__Übungsaufgaben__.
1. Erläutere anhand des Lesetextes, warum die Austria die Kaufoption für den Südkoreaner Lee nicht gezogen hat.
2. Schreibe den Abschnitt des Lesetextes von „Nach der äußerst“ bis hinunter zu „gut aufgestellt ist.“ neu und tausche dabei „Violetten“ gegen „Veilchen“ aus.

Nach der äußerst durchwachsenen Spielzeit stehen die Zeichen in Wien-Favoriten auf Veränderung. Die Verantwortlichen der Austria kündigten in den letzten Wochen bereits einen großen Umbruch in der Mannschaft an und scheinen ihren Worten auch Taten folgen zu lassen. Die ersten Verpflichtungen werden bereits eingetütet, weitere zum Teil unerwartete Abgänge werden hinzukommen und das Transferkarussell der Violetten zum Glühen bringen. Daher wollen wir uns auch etwas näher mit dem Kader der Austria beschäftigen und einen Blick auf die Problemzonen richten, wo man noch dringend Verstärkungen braucht und in welchen Bereichen man bereits gut aufgestellt ist.
Nahezu eine gesamte Startelf verabschiedet sich
Nachdem man sich bei der Austria die letzten Wochen augenscheinlich bereits von der Liga quasi in den Urlaub verabschiedet hat, tritt bei den Violetten die Planungen für die neue Saison nun in eine heiße Phase ein. Zahlreiche Entscheidungen müssen getroffen werden, sei es für welche Neuverpflichtungen man sich entscheidet oder welche Spieler nach dieser Seuchensaison im runderneuerten violetten Stadion die Chance erhalten, auch weiterhin das Trikot der Austria tragen zu dürfen. Nicht weniger als bei elf Spielern ist die Zukunft ungewiss und muss eine Entscheidung getroffen werden. Die meisten sind auch bereits gefällt worden – so verlassen u.a. die beiden Leistungsträger Holzhauser und Pires die Austria fix und hinterlassen ein qualitatives Loch bei den Veilchen, welches ersetzt werden muss. Aber auch Hadzikic, Almer, De Paula und Stronati werden die Violetten verlassen, ebenso die Leihgaben Stangl, Ruan und Alhassan, die keine Zukunft mehr in Wien-Favoriten haben werden.
Ein Fragezeichen gab es einerseits bei einer weiteren Leihgabe, nämlich dem Südkoreaner Lee, der sein Potenzial immer wieder aufblitzen ließ, gleichwohl die Austria auf seiner Position jedoch die geringsten Sorgen hat und speziell aus der eigenen Jugend Spieler wie Dominik Fitz bereits in den Startlöchern stehen. Zusätzlich litt Lee auch an Heimweh, weshalb man die Kaufoption des Koreaners auch nicht zog und er vom Verein bereits verabschiedet wurde. Des Weiteren ist die Zukunft von U21-Nationalspieler Gluhakovic ungewiss, der in einigen Einsätzen im Herbst sein hohes Potenzial immer wieder offenbarte, jedoch nicht genügend gefördert wurde bzw. das Nachsehen gegenüber Routinier Klein hatte. Die Option des Rechtsverteidigers auf eine Verlängerung um weitere zwei Jahre hätte bis zum 15.Mai gezogen werden müssen, dies dürfte auch geschehen sein, auch wenn dies bislang noch nicht öffentlich kommuniziert wurde.

__Bereitgestellte Daten__.
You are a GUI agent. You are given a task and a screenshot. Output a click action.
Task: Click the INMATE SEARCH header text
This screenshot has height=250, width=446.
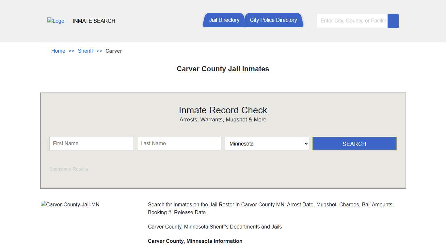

__Lösungen je Aufgabe__.
1. Lee litt an Heimweh, weshalb die Austria die Kaufoption nicht zog. Zudem hat der Verein auf seiner Position die geringsten Sorgen, und Spieler aus der eigenen Jugend wie Dominik Fitz stehen bereits in den Startlöchern.

2.
Nach der äußerst durchwachsenen Spielzeit stehen die Zeichen in Wien-Favoriten auf Veränderung. Die Verantwortlichen der Austria kündigten in den letzten Wochen bereits einen großen Umbruch in der Mannschaft an und scheinen ihren Worten auch Taten folgen zu lassen. Die ersten Verpflichtungen werden bereits eingetütet, weitere zum Teil unerwartete Abgänge werden hinzukommen und das Transferkarussell der Veilchen zum Glühen bringen. Daher wollen wir uns auch etwas näher mit dem Kader der Austria beschäftigen und einen Blick auf die Problemzonen richten, wo man noch dringend Verstärkungen braucht und in welchen Bereichen man bereits gut aufgestellt ist.